◆ Problem statement ◆
From the line containing "Task: Switch to the Favorites tab" through the last line of the records below, output every line exactly as it appears, but leave out the pictures.

[Stored items]
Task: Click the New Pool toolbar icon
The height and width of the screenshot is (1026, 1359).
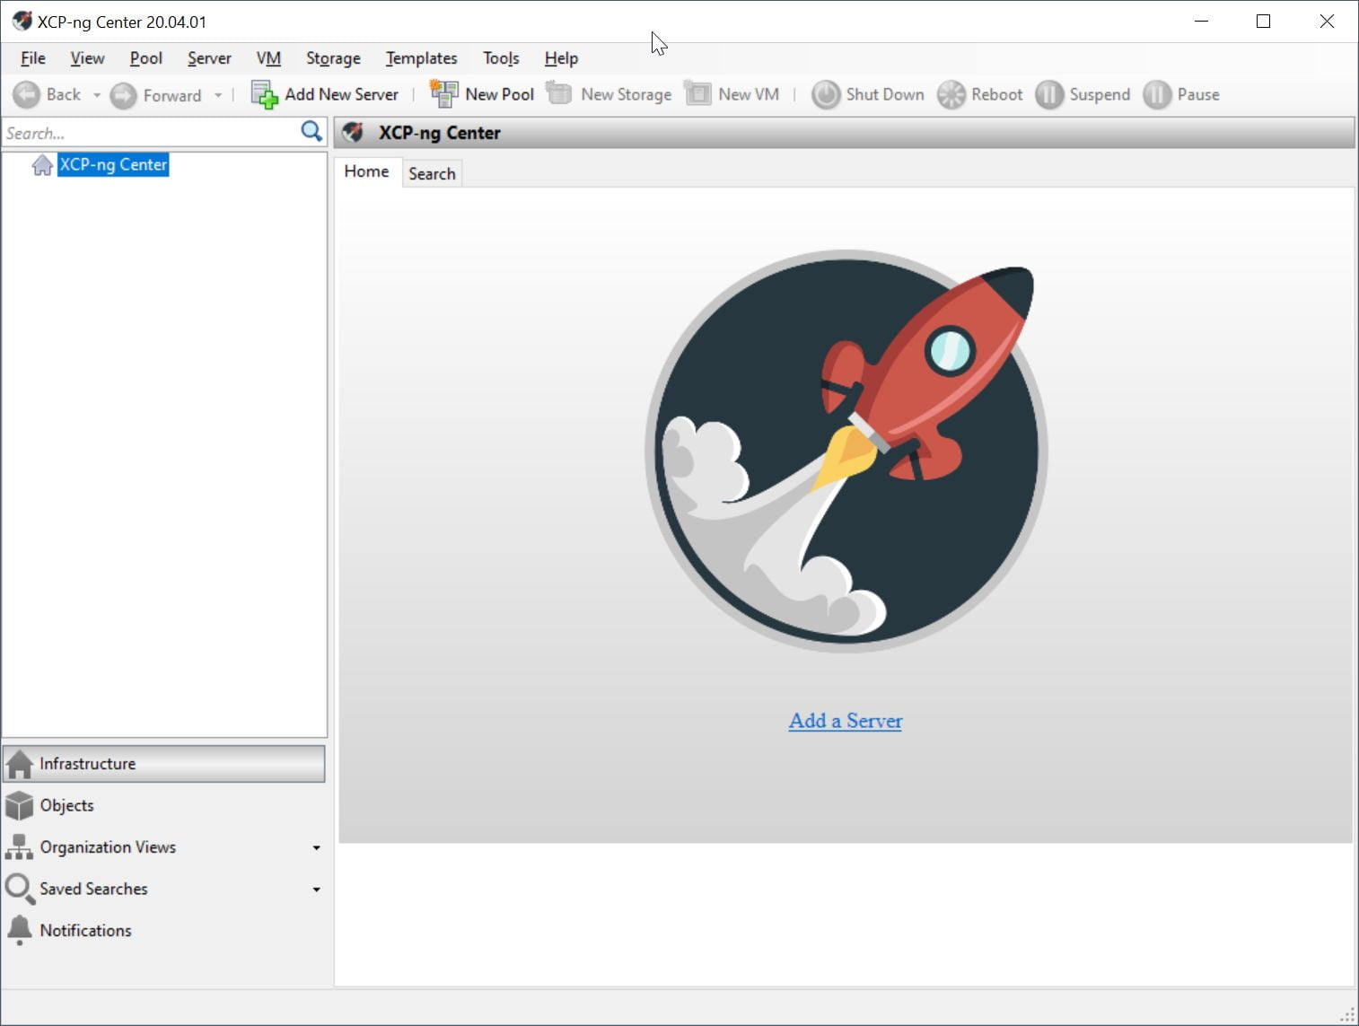Action: (x=443, y=94)
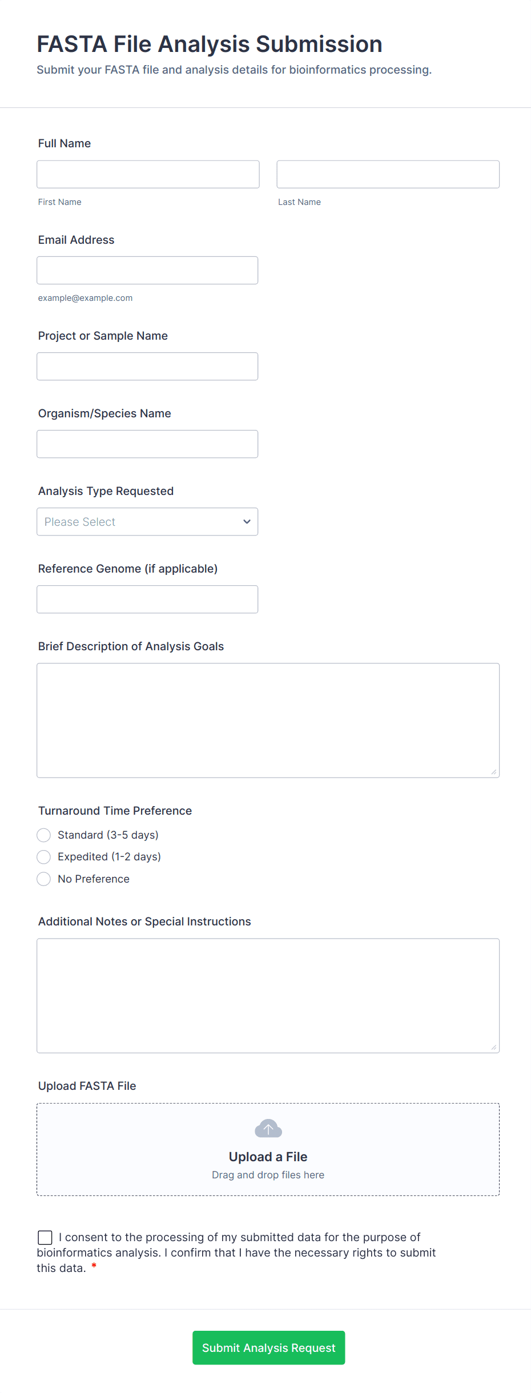This screenshot has width=531, height=1393.
Task: Open the Analysis Type Requested dropdown
Action: (147, 522)
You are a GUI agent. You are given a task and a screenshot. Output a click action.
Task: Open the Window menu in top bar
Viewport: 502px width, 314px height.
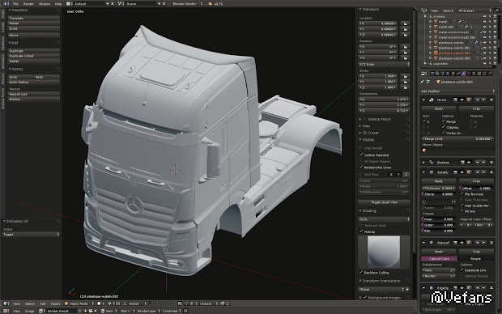45,4
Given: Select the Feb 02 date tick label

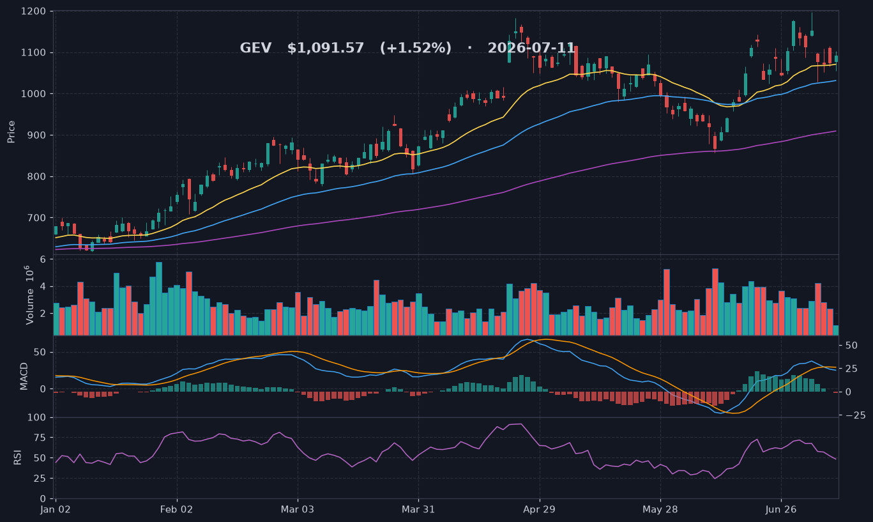Looking at the screenshot, I should (x=176, y=509).
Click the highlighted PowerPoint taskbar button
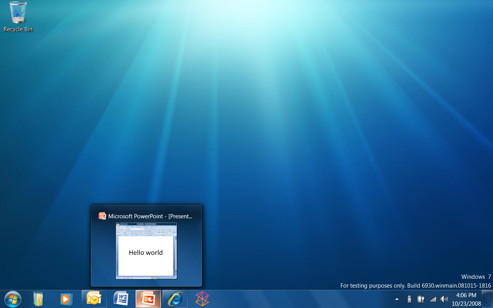Image resolution: width=493 pixels, height=308 pixels. 148,299
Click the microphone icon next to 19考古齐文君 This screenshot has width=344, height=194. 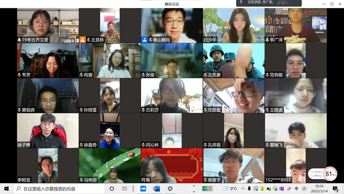click(19, 40)

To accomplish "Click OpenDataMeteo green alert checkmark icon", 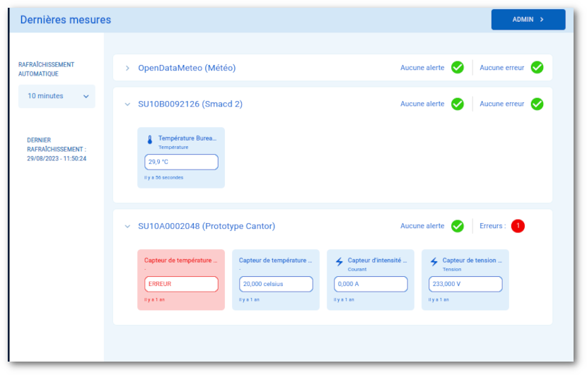I will [x=458, y=68].
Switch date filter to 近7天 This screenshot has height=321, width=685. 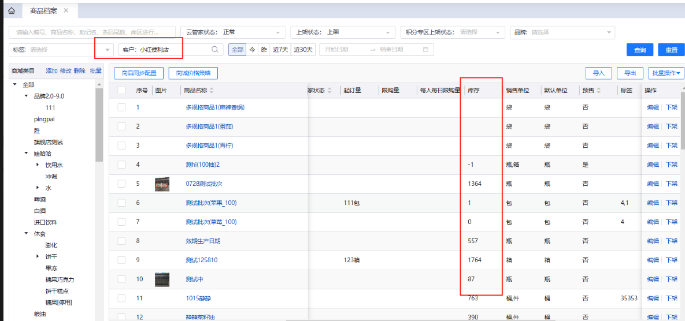pyautogui.click(x=280, y=50)

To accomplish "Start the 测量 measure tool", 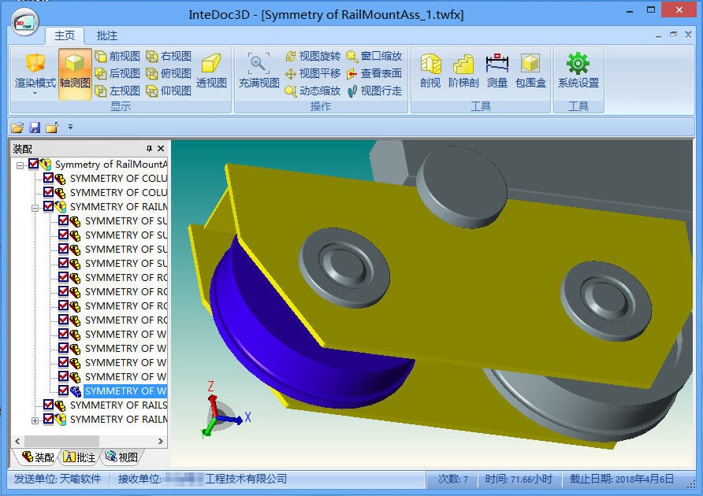I will (x=497, y=71).
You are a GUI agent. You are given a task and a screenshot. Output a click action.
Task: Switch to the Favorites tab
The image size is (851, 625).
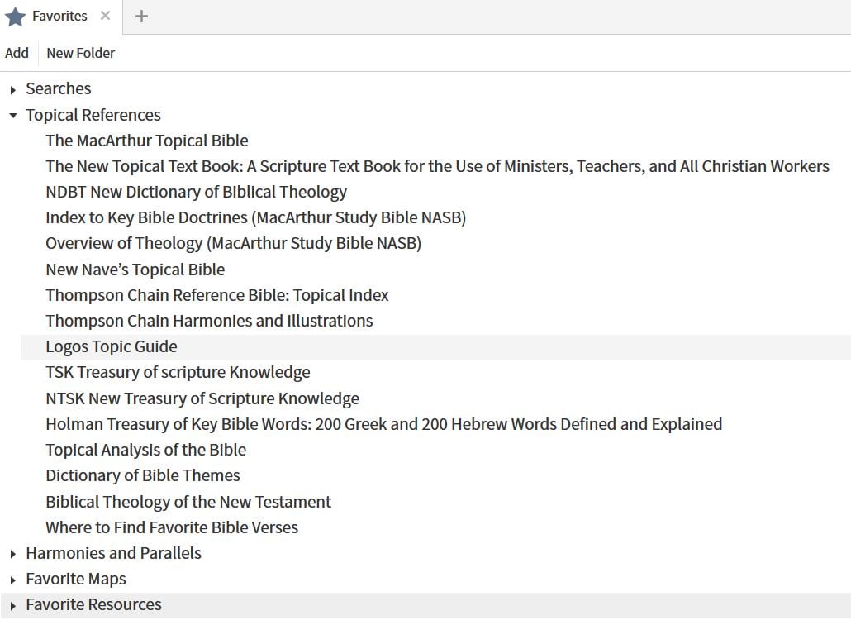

◆ Written response ◆
Task: Switch to the Favorites tab
The image size is (851, 625).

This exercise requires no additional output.